Questa, per me, è la vera agenda di crescita del SaaS nel ciclo che si apre: arricchire il valore dell’offerta, non solo aggiungere AI all’offerta.

Vuol dire passare da “ti aiuto a fare operazioni” a “ti aiuto a governare un sistema”. Vuol dire incorporare nel prodotto ontologie di dominio, soglie di rischio, logiche di approvazione, auditabilità, integrazione con i sistemi esistenti, osservabilità, supervisione e continuità del servizio. Più l’intelligenza diventa abbondante, più il valore sale verso ciò che rende quell’intelligenza affidabile nel mondo reale.

Per questo credo poco all’idea che, per un incumbent serio, l’obiettivo debba essere diventare AI-native in senso letterale. Quella è una categoria utile per molte startup. Per chi ha legacy, storia, clienti, reputazione, conoscenza tacita e fiducia accumulata nel tempo, la parola giusta non è rinascere: è trasformarsi.

La legacy non è solo un peso. Se è sana, è un patrimonio. Il tema è evitare che diventi un alibi.

Per questo continuo a preferire una formula diversa: AI First, Human Led.

AI First significa che l’intelligenza artificiale non va trattata come una feature accessoria, ma come il centro del ridisegno operativo, commerciale e di prodotto. Human Led significa che direzione, giudizio, responsabilità e relazione di fiducia restano umani. Non per nostalgia, ma perché è lì che si concentrerà una quota crescente del valore.

Tra l’altro, più l’AI diventa capace, meno ha senso usare come unica metrica la frequenza dell’errore. Oggi chiediamo: quante volte sbaglia? Domani dovremo chiederci soprattutto: quanto pesa quando sbaglia? I modelli saranno sempre meno fallibili sulle attività ordinarie, ma avranno più agency, più autonomia, più capacità di agire su workflow, codice, documenti, clienti e decisioni. Passeremo da errori più frequenti ma piccoli a errori più rari e più impattanti.
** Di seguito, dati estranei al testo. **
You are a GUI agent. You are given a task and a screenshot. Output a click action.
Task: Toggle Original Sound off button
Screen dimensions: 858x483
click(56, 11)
Ecco perché la differenza, nei prossimi anni, non sarà solo tecnologica. Sarà soprattutto manageriale.

La tecnologia sarà la condizione necessaria per stare in partita. Ma a vincere saranno le aziende che sapranno definire meglio il lavoro, delegare meglio, verificare meglio, ridisegnare meglio. In fondo è questo il paradosso più interessante dell’AI: più l’intelligenza diventa economica, più diventano preziose le capacità umane di orientarla.

Io ci vedo una possibilità molto concreta di nuovo umanesimo. Non un ritorno romantico all’uomo contro la macchina, ma il contrario: persone dotate di strumenti potentissimi, chiamate però a esercitare ancora più giudizio, più visione, più responsabilità.

Il futuro del SaaS, allora, non è una rincorsa isterica all’etichetta AI-native. È una trasformazione profonda dell’offerta. Meno software come catalogo di funzioni. Più software come capacità aumentata. Meno AI come slogan. Più AI come disciplina industriale.

E soprattutto: meno fascinazione per ciò che il modello sa fare da solo. Più attenzione a ciò che il cliente non può permettersi di lasciare senza cultura, processo, trust e dati.